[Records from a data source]
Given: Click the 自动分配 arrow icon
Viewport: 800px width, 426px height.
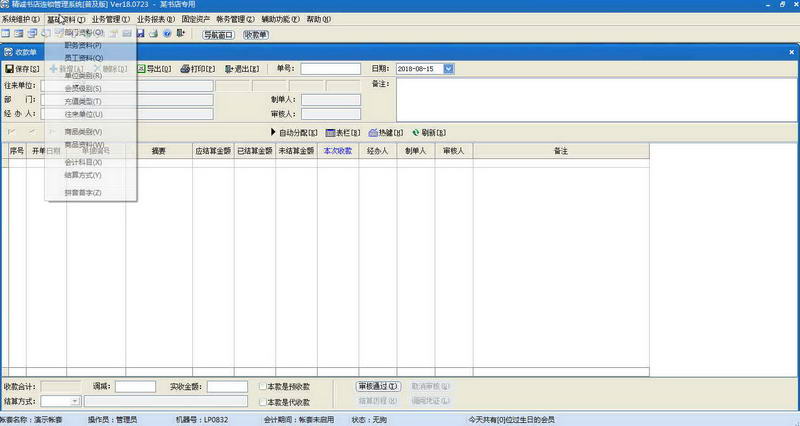Looking at the screenshot, I should click(273, 132).
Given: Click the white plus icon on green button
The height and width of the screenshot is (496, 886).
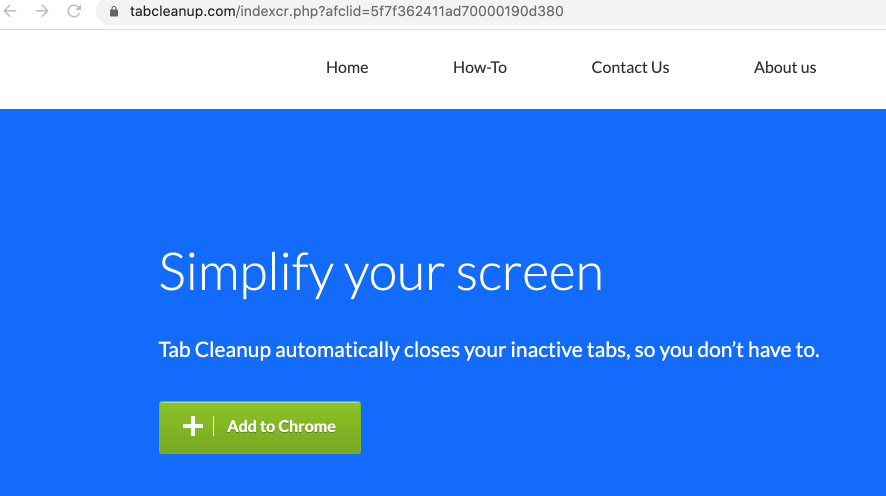Looking at the screenshot, I should 193,427.
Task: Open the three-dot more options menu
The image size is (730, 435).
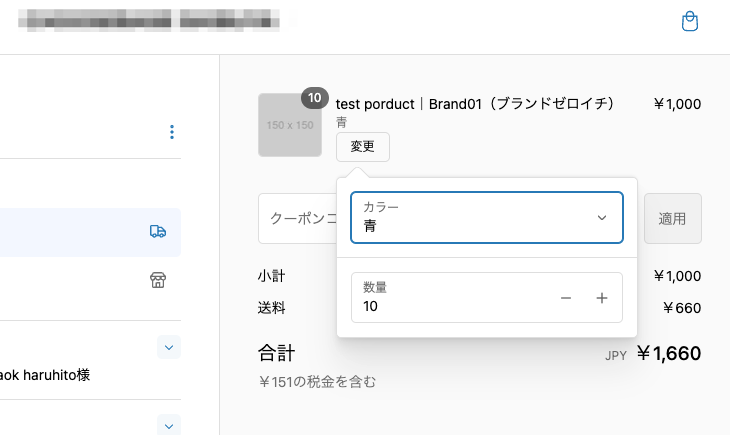Action: (172, 132)
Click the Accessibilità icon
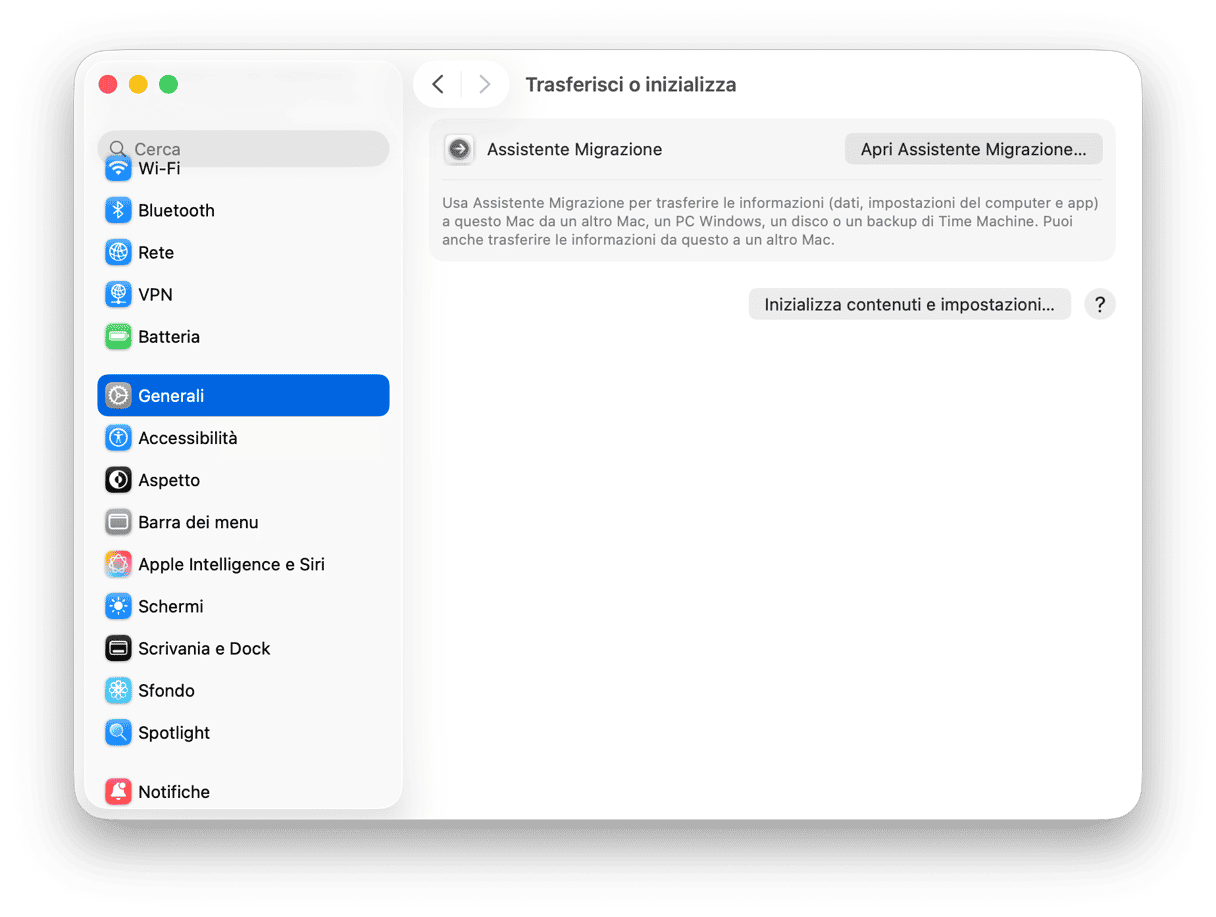The width and height of the screenshot is (1216, 917). (x=118, y=438)
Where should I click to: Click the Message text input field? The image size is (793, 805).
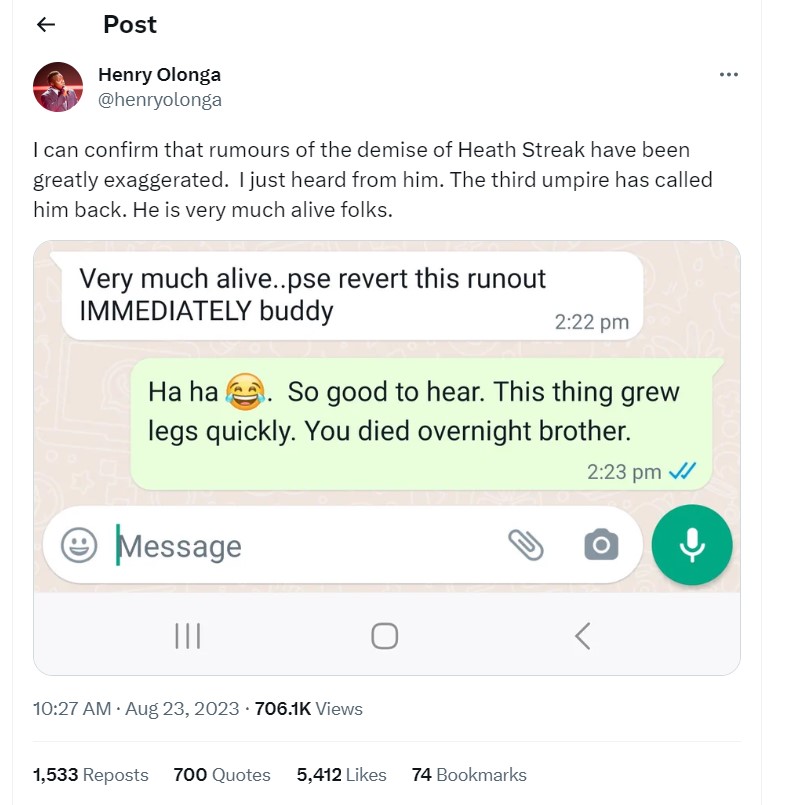coord(308,546)
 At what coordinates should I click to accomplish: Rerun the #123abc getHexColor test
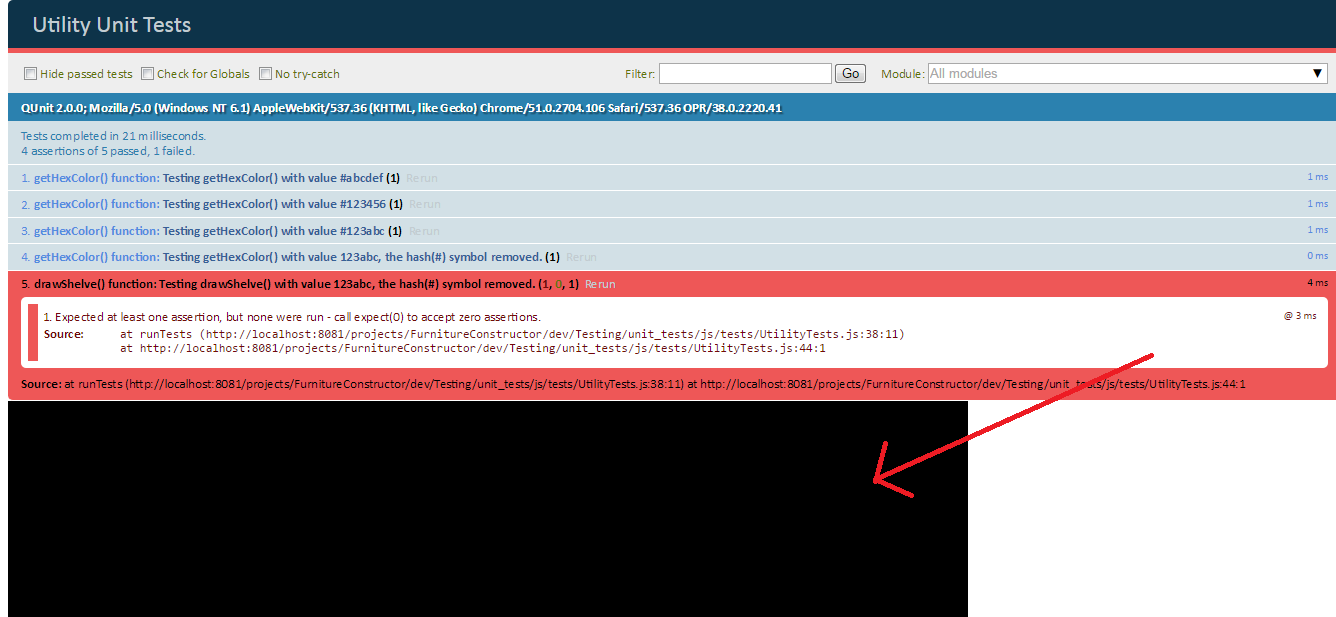pos(422,231)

YOUR TASK:
Set down exactly, and only, the lines from the one holding "The height and" to the end of the records above, leaving every picture out.

ANSWER TO THIS EXERCISE:
The height and width of the screenshot is (496, 886).
Looking at the screenshot, I should 193,427.
Task: Open the three-dot more options menu
The image size is (730, 435).
Action: (172, 132)
Click the Accessibilità icon
The width and height of the screenshot is (1216, 917). (x=118, y=438)
Where should I click to: Click the Message text input field? The image size is (793, 805).
coord(308,546)
 At what coordinates should I click to accomplish: Rerun the #123abc getHexColor test
pos(422,231)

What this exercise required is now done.